Page extract -
--- --- ---

The new battery technology is looking for a breakthrough in the battery energy storage sector soon. As per one report on the metals required for clean energy by Eurometaux – Europe’s metals association, VRFB is one of the alternative energy storage technologies that may grow in importance and reach penetration rates of 20% of the market.

As per studies, the use of vanadium in the battery energy storage sector will experience disruptive growth this decade. Further, a recent analysis by market intelligence and advisory firm, Guidehouse Insights, states that the global annual deployments of VRFBs may reach approximately 32.8 GWh per annum by 2031 – a CAGR of over 41 per cent in the period.

Merits of Using VRFBs

The VRFB technology exhibit various advantages; from storing large amounts of variable renewable energy to durability that is, minimal capacity degradation, resulting in significantly longer cycle lifetimes than Li-ion battery technology. Even multiple discharges each day does not affect its longevity. Economics and sustainability are another reason of why it is considered to be a viable alternative to the existing technologies. Liquid electrolytes in a VRFB can be reused in another battery after the rest of the battery components have worn down.

The batteries use aqueous electrolytes composed mainly of water and are inherently non-flammable. This is a major point of difference from its Li-ion storage counterpart. VRFBs do not present the same explosion or fire risks that Li-ion systems do.

--- --- ---

Tasks to complete -
A) In the vanadium battery passage, what share of the market could VRFBs reach according to the Eurometaux report?
B) Transcribe the vanadium battery passage from "The VRFB technology" to "have worn down.".
C) Carry on writing the vanadium battery passage from the point where it stops.
The material after this passage has no connection to it.

Dataset content -
--- --- ---

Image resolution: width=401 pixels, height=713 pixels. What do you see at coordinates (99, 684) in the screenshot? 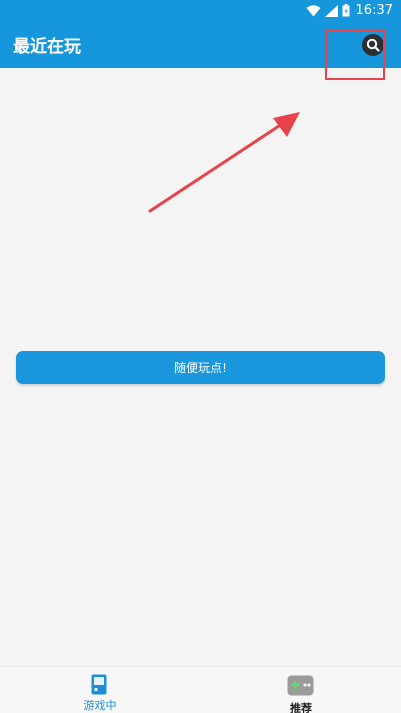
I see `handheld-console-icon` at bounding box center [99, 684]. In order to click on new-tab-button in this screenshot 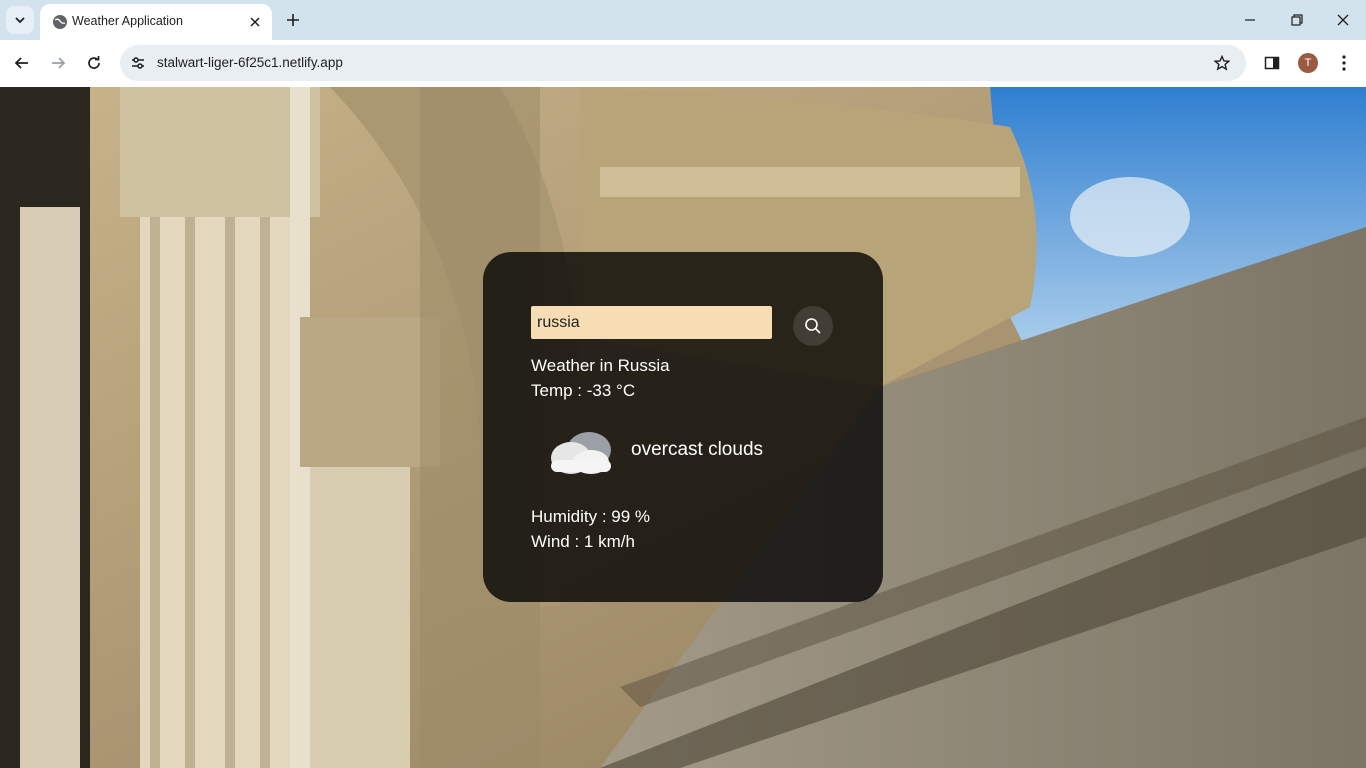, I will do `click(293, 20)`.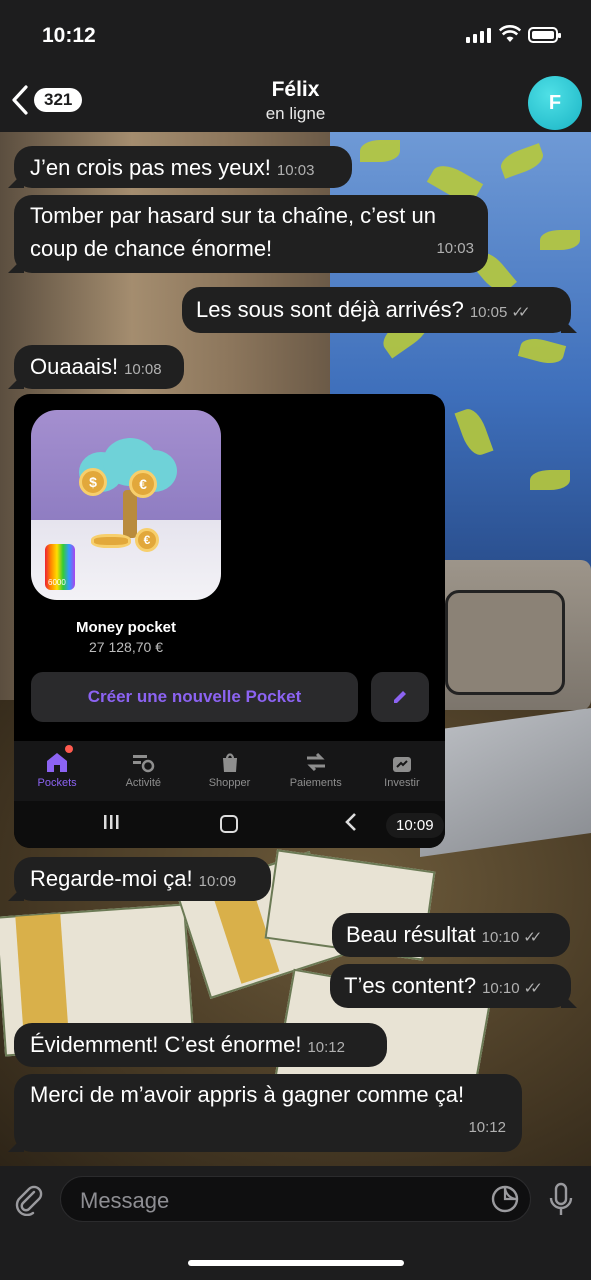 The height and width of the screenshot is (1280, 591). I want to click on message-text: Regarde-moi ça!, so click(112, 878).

--- --- ---

Task-by-task outputs -
A) Penetration rates of 20% of the market.

B)
The VRFB technology exhibit various advantages; from storing large amounts of variable renewable energy to durability that is, minimal capacity degradation, resulting in significantly longer cycle lifetimes than Li-ion battery technology. Even multiple discharges each day does not affect its longevity. Economics and sustainability are another reason of why it is considered to be a viable alternative to the existing technologies. Liquid electrolytes in a VRFB can be reused in another battery after the rest of the battery components have worn down.

C)
Significance of Vanadium

Vanadium is used primarily as an alloying element in the Iron & Steel Industry and to some extent as a stabiliser in titanium and aluminium alloys used in the aerospace industry. Modern applications of vanadium include its use as vanadium secondary batteries for power plants and rechargeable Vanadium Redox Battery (VRB) for commercial applications. Further, Vanadium alloys are used in nuclear reactors because of vanadium’s low neutron-absorbing properties.

According to the same reports, vanadium demand would increase equivalent to +110% of current demand. The battery technology dependent on Vanadium can store large amounts of electrical energy produced by solar and wind power generators on a daily basis as a means to drive the deep decarbonization of electric power systems. Vanadium has therefore been classified as a critical raw material by several countries around the world.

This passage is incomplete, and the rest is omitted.